In passato, Mamdani ha anche criticato duramente la polizia di New York chiedendone il taglio dei fondi e ha parlato di “globalizzare l’intifada”: sostiene apertamente il boicottaggio dei prodotti israeliani, ha parlato di genocidio riferendosi alla situazione a Gaza e si è detto favorevole all’arresto di Benjamin Netanyahu, sul quale pende un mandato d’arresto della Corte penale internazionale. Alcune tra queste e altre affermazioni del passato — canzoni rap incluse — sono state usate per accusarlo di estremismo. Ma, finora, le critiche non hanno scalfito il suo seguito elettorale.
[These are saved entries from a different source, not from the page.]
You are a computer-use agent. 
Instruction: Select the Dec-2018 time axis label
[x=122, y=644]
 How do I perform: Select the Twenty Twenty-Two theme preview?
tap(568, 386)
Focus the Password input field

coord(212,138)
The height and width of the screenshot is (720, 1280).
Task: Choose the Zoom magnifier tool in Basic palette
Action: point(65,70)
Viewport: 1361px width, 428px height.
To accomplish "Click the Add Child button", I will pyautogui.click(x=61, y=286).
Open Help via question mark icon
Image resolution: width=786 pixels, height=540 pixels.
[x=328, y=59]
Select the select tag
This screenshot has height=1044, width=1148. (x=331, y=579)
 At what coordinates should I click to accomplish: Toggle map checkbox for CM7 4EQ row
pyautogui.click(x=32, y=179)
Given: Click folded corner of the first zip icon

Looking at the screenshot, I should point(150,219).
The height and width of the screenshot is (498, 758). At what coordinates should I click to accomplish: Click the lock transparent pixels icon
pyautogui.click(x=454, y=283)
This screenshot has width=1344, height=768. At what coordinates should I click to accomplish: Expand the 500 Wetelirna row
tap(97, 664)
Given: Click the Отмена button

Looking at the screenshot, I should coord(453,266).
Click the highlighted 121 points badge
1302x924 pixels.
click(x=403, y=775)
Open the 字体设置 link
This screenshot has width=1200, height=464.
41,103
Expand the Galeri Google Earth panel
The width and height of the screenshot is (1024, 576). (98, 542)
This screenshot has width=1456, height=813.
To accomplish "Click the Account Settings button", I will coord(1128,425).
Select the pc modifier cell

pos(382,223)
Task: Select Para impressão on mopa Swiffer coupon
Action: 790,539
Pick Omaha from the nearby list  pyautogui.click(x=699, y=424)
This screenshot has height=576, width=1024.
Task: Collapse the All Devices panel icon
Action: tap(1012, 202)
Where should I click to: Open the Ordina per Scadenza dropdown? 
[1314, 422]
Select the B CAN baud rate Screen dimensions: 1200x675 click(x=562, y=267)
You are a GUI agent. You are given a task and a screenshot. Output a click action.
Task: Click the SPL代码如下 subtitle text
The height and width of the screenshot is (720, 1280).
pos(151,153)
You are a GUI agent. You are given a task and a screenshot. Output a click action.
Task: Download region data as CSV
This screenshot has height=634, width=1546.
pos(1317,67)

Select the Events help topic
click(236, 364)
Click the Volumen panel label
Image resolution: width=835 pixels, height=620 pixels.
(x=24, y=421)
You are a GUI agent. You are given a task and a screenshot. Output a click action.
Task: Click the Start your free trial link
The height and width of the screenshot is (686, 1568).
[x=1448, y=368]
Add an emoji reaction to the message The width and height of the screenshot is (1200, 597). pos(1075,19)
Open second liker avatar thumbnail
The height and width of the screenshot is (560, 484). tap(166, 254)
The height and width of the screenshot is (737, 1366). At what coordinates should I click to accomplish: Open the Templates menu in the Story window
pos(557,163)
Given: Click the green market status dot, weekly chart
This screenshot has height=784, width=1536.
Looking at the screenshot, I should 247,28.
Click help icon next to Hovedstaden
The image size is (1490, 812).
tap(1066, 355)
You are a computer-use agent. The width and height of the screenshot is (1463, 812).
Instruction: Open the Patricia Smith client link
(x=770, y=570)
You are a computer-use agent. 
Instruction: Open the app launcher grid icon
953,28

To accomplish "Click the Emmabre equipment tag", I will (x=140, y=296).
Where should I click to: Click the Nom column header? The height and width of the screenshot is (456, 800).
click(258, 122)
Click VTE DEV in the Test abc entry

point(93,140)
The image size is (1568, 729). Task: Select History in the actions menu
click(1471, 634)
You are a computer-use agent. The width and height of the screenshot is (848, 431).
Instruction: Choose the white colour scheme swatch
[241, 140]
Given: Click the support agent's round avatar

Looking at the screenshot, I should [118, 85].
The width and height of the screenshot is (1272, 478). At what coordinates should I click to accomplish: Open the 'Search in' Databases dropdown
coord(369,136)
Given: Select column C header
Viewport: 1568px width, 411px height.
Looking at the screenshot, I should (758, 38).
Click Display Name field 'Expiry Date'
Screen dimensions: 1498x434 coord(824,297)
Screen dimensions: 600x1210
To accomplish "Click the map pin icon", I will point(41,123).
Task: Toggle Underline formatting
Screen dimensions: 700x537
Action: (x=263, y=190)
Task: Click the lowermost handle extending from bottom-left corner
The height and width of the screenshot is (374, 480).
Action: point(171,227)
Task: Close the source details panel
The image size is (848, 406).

Anche perché il suo elettorato non sembra interessato alla moderazione dei termini, cosa che comunque Mamdani ha cercato di fare durante la sua campagna elettorale, ritrattando ad esempio le dichiarazioni sulla polizia (ha detto che lascerebbe inalterati i fondi) e concentrandosi, invece, sui problemi della vita a New York.

Diplomato alla Bronx High School of Science, Mamdani si è poi laureato in Studi Africani al Bowdoin College nel Maine. Lì ha co-fondato un’associazione universitaria pro-palestinese. Tornato a New York, ha lavorato per poco tempo in un’organizzazione no-profit contro i pignoramenti immobiliari, un lavoro che lui stesso ha indicato come decisivo per la scelta di candidarsi: «Le banche — ha detto — mettono i profitti davanti alle persone».

Nel suo distretto del Queens, ad Astoria, Mamdani è conosciuto anche per la vicinanza a figure simbolo della sinistra americana come Bernie Sanders e Alexandria Ocasio-Cortez, che lo hanno sostenuto fin dai primi passi. Ma rispetto a loro, Mamdani ha costruito una narrazione meno centrata sull’immagine e più sul programma: meno slogan, più bilanci. La sua popolarità sui social è sfruttata soprattutto per spiegare le proposte, più che coltivare una fanbase.

E adesso si guarda a novembre: Mamdani diventerebbe il primo sindaco di New York di origine asiatica e il primo millennial a ricoprire l’incarico. Ma più che l’identità, a determinare la sua corsa sono i contenuti: Mamdani è riuscito a rimettere l’economia quotidiana al centro del dibattito.